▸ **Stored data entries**
== == ==

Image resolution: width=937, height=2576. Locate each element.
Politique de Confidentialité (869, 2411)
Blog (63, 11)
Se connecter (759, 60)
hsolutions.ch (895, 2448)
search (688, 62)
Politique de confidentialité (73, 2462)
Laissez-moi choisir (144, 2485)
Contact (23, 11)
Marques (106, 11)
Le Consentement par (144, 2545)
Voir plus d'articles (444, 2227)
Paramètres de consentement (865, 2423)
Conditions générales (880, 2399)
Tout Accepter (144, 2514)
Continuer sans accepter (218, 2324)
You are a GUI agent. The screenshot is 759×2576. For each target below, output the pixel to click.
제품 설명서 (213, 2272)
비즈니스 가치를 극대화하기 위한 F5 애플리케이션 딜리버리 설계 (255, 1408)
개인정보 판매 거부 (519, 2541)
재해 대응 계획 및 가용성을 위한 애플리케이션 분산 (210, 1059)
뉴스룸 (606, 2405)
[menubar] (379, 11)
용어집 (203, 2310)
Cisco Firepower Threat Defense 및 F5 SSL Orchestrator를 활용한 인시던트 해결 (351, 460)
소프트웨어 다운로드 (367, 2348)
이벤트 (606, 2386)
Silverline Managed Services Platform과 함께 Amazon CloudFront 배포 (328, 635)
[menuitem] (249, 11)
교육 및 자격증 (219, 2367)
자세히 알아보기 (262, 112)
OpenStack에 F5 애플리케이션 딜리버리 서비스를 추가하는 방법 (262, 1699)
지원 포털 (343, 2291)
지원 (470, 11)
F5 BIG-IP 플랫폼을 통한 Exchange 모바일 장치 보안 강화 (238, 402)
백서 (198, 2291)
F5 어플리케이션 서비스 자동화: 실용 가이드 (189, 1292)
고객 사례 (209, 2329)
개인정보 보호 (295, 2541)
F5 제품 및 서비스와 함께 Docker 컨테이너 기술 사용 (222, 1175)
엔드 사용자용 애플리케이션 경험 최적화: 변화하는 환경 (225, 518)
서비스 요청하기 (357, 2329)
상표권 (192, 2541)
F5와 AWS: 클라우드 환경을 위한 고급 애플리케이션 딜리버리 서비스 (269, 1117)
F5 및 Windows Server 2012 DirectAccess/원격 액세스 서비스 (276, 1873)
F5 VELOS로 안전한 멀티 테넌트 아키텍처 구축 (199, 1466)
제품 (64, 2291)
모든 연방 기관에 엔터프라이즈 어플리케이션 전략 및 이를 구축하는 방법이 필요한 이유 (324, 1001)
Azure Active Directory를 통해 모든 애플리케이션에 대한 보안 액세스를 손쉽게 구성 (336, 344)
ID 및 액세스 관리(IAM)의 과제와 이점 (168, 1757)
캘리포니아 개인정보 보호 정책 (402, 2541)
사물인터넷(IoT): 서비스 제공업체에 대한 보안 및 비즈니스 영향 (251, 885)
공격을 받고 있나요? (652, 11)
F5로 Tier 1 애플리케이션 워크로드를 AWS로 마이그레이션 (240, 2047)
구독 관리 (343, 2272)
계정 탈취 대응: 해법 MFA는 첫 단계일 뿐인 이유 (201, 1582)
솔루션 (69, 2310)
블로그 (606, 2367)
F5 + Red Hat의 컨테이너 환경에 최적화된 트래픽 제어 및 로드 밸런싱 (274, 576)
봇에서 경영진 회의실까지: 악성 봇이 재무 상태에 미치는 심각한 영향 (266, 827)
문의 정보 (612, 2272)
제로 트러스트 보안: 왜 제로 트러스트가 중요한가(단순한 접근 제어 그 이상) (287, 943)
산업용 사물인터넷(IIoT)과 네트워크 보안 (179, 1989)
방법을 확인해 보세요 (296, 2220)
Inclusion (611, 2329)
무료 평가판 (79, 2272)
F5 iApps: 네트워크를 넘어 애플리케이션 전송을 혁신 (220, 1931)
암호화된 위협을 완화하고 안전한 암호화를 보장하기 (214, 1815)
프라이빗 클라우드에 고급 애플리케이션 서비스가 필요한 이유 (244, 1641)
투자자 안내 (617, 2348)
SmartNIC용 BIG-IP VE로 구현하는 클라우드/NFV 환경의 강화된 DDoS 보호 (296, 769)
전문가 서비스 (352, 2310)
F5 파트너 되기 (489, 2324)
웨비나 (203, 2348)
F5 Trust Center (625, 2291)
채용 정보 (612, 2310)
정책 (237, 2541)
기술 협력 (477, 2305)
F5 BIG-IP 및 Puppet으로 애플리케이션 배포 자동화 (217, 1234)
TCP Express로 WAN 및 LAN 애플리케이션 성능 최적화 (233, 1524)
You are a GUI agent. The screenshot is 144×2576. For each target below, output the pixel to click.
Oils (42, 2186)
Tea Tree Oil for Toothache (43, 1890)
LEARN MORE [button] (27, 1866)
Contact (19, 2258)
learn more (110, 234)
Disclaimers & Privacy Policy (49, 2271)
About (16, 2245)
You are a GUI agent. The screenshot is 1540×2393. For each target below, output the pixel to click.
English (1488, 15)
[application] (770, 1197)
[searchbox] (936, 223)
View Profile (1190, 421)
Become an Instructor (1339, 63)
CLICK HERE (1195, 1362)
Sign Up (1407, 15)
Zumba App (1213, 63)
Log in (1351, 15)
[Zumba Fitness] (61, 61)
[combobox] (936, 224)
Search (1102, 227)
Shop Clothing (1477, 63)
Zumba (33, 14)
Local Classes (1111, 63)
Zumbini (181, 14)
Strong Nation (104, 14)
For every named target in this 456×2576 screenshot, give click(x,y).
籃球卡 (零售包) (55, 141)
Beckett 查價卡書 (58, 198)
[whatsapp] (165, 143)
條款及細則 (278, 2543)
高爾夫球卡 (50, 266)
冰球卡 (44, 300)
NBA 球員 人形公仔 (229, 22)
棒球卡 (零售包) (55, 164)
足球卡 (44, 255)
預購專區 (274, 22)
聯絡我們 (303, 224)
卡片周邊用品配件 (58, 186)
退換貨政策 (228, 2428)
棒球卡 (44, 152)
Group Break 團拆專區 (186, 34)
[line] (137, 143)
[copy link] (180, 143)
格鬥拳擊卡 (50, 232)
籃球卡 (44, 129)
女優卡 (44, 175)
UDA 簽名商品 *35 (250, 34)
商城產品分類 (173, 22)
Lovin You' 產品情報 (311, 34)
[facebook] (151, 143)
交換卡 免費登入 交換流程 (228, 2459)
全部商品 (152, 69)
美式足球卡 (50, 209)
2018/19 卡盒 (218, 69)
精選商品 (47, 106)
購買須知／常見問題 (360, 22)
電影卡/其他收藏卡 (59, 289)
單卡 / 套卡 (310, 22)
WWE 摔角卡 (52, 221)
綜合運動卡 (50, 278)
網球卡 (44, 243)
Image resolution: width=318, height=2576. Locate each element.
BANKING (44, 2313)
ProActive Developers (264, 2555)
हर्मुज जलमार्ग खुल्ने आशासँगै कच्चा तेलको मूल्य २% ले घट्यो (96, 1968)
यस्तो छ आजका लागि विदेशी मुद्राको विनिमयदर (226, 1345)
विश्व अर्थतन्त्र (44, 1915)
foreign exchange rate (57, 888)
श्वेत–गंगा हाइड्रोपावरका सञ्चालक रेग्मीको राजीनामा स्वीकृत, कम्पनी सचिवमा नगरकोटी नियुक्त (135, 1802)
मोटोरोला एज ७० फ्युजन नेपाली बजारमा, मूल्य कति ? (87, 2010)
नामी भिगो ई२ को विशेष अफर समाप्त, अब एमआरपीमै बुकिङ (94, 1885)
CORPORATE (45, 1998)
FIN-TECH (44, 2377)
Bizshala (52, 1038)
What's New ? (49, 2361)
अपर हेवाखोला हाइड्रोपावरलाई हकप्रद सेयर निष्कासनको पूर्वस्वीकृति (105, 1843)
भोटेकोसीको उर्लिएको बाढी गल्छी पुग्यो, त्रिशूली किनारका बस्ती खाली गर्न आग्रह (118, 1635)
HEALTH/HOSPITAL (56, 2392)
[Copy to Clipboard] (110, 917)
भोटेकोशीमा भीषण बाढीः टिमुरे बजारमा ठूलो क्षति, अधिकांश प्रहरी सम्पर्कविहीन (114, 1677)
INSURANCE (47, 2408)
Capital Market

== == ==

The first line of the records begins the span, and the line containing "Silverline Managed Services" ends it. Reproduce that span exactly, both ends included.

Image resolution: width=937, height=2576. Locate each element.
Politique de Confidentialité (869, 2411)
Blog (63, 11)
Se connecter (759, 60)
hsolutions.ch (895, 2448)
search (688, 62)
Politique de confidentialité (73, 2462)
Laissez-moi choisir (144, 2485)
Contact (23, 11)
Marques (106, 11)
Le Consentement par (144, 2545)
Voir plus d'articles (444, 2227)
Paramètres de consentement (865, 2423)
Conditions générales (880, 2399)
Tout Accepter (144, 2514)
Continuer sans accepter (218, 2324)
You are a GUI agent. The screenshot is 759×2576. For each target below, output the pixel to click.
제품 설명서 (213, 2272)
비즈니스 가치를 극대화하기 위한 F5 애플리케이션 딜리버리 설계 (255, 1408)
개인정보 판매 거부 (519, 2541)
재해 대응 계획 및 가용성을 위한 애플리케이션 분산 (210, 1059)
뉴스룸 (606, 2405)
[menubar] (379, 11)
용어집 (203, 2310)
Cisco Firepower Threat Defense 및 F5 SSL Orchestrator를 활용한 인시던트 해결 (351, 460)
소프트웨어 다운로드 (367, 2348)
이벤트 (606, 2386)
Silverline Managed Services Platform과 함께 Amazon CloudFront 배포 (328, 635)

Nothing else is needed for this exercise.